[Exercise inputs]

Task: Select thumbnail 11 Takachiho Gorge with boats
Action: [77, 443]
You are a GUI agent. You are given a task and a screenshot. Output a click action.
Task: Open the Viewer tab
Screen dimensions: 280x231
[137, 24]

[Your instructions] Each line, from the one that holds "You are a GUI" through the last line of the entries, must be repeated exactly. Leave out everything else.

[Answer section]
You are a GUI agent. You are given a task and a screenshot. Output a click action.
Task: Open the Viewer tab
Screen dimensions: 280x231
[137, 24]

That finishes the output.